> [Task to complete]: Copy the material between the line containing "Given: Select March 31 in the left calendar" and the line containing "Screen dimensions: 700x410 [662, 330]", inclusive, without changing anything. Omit the pictures from your answer.

── Data provided

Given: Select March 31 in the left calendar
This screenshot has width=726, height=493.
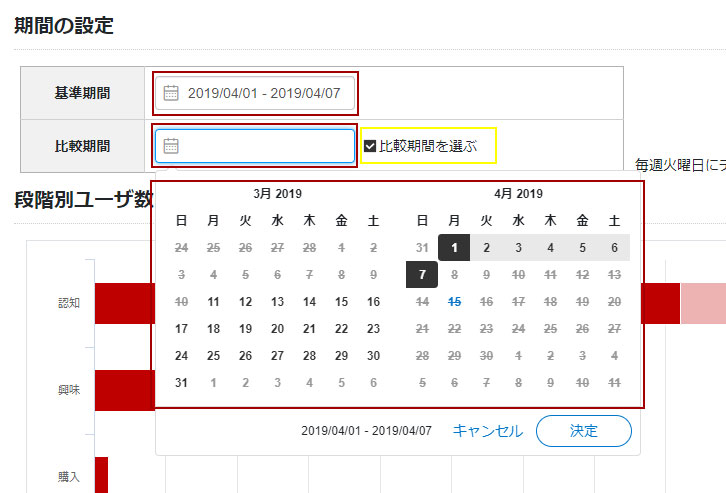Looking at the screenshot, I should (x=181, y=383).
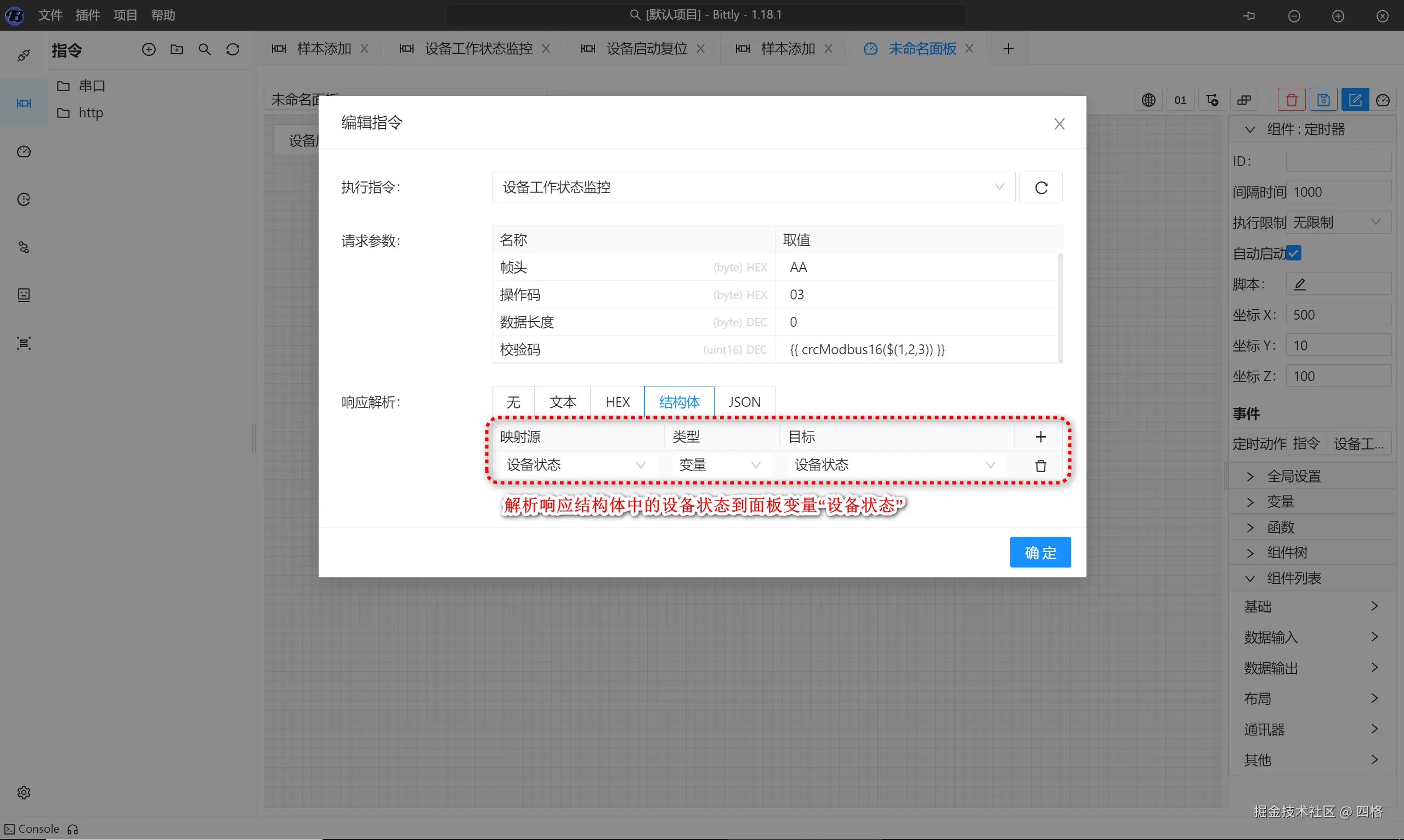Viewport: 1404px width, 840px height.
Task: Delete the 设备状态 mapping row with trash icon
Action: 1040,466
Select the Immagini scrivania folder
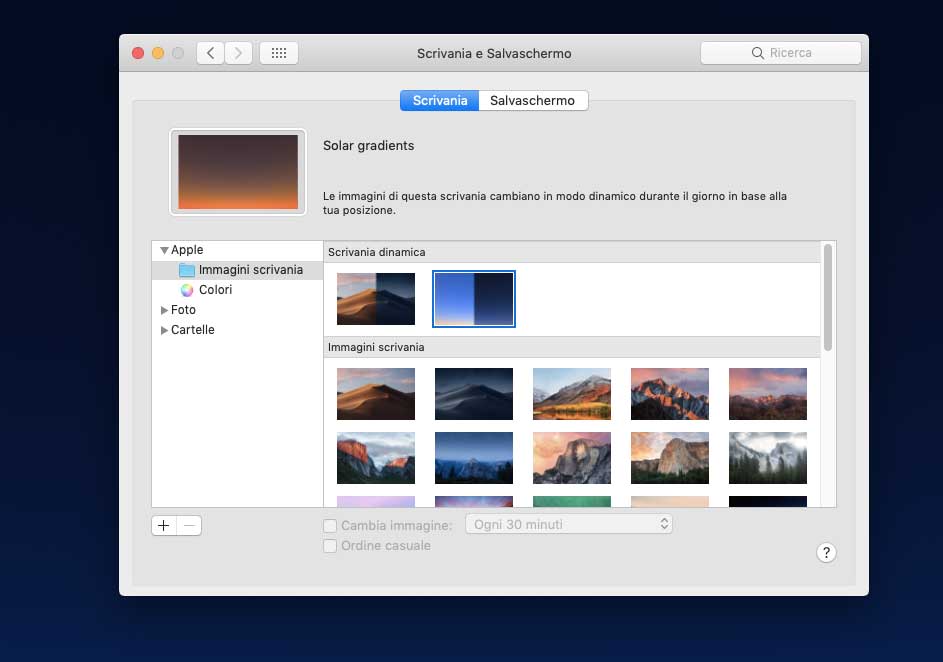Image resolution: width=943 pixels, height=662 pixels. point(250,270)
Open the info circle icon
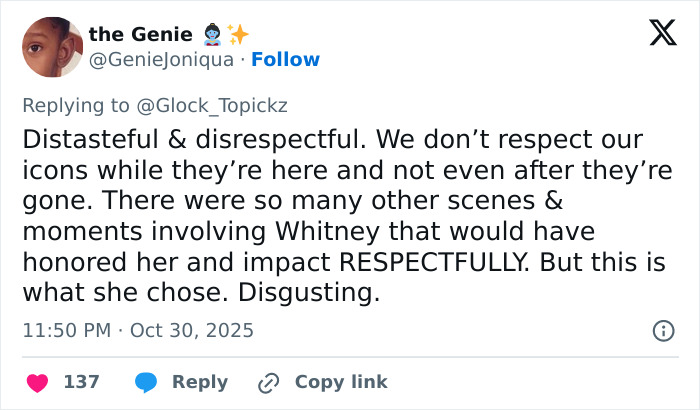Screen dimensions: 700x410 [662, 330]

────
── Data provided

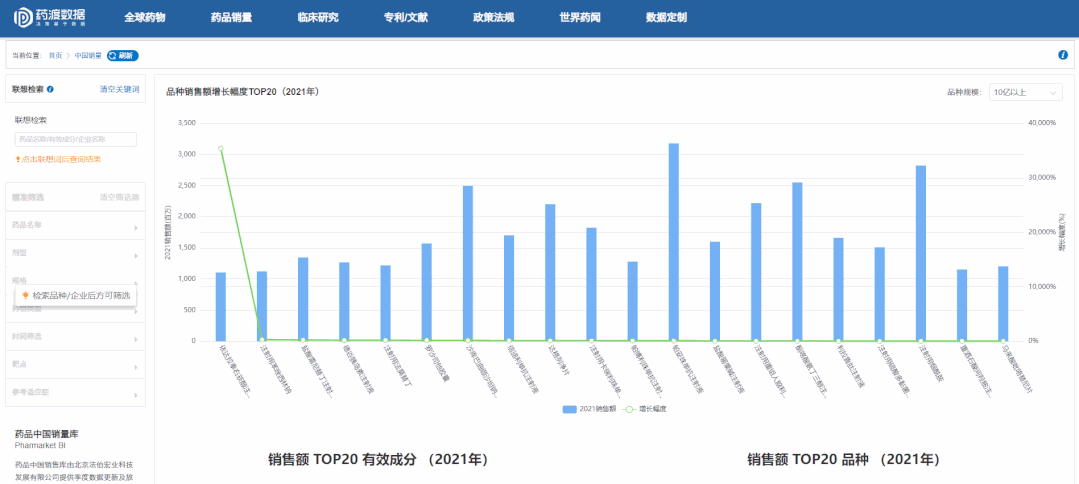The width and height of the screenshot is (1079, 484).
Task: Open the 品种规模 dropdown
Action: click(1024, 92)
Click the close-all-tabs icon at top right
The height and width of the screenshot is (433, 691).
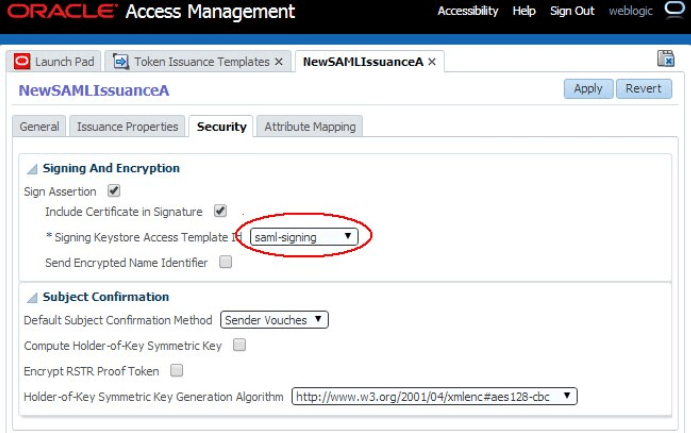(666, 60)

────
── Data provided

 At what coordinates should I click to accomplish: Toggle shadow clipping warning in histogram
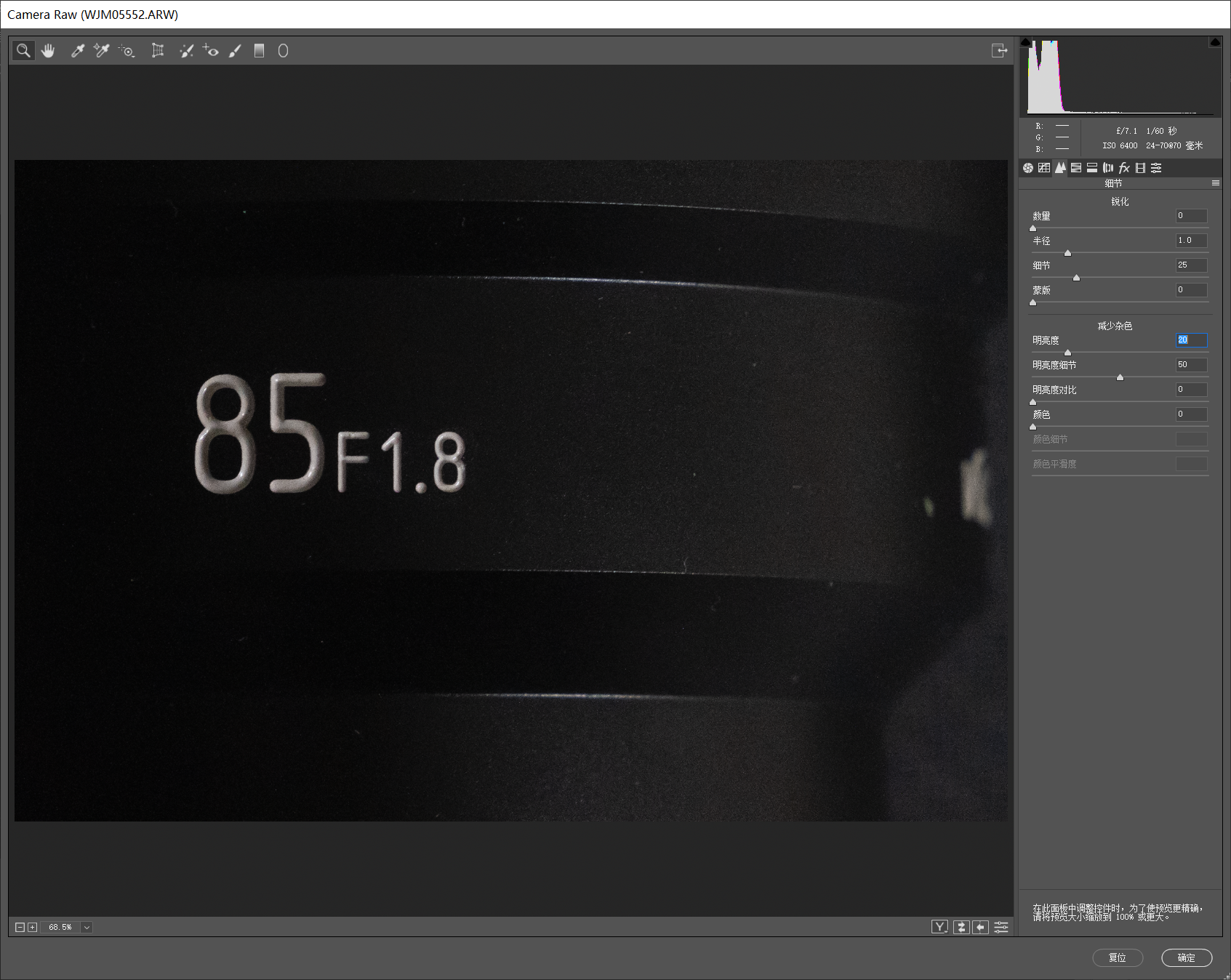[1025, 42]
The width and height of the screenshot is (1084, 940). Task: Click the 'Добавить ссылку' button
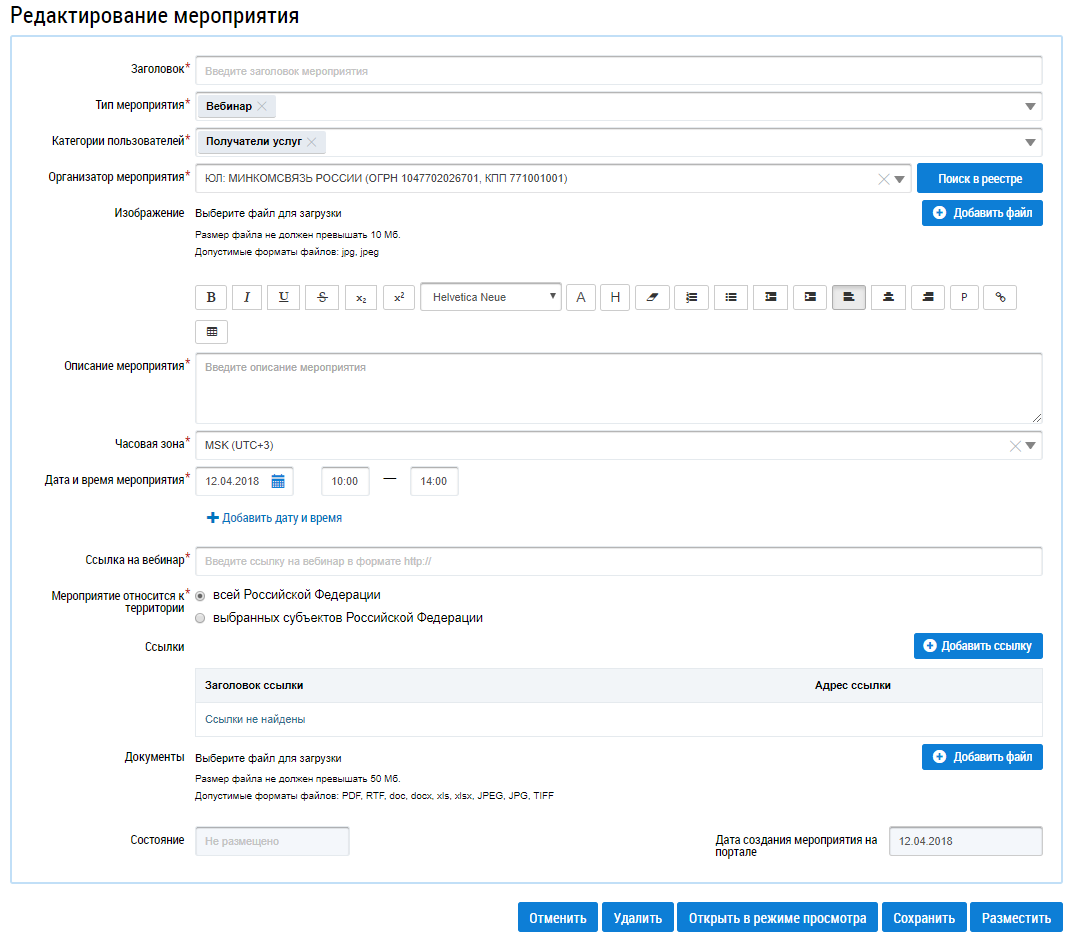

────

> [Output for this exercise]:
Given: Select March 31 in the left calendar
This screenshot has width=726, height=493.
Looking at the screenshot, I should (x=181, y=383).
Viewport: 1404px width, 840px height.
Task: Delete the 设备状态 mapping row with trash icon
Action: 1040,466
Select the Immagini scrivania folder
Image resolution: width=943 pixels, height=662 pixels. point(250,270)
Open the info circle icon
Screen dimensions: 700x410 [662, 330]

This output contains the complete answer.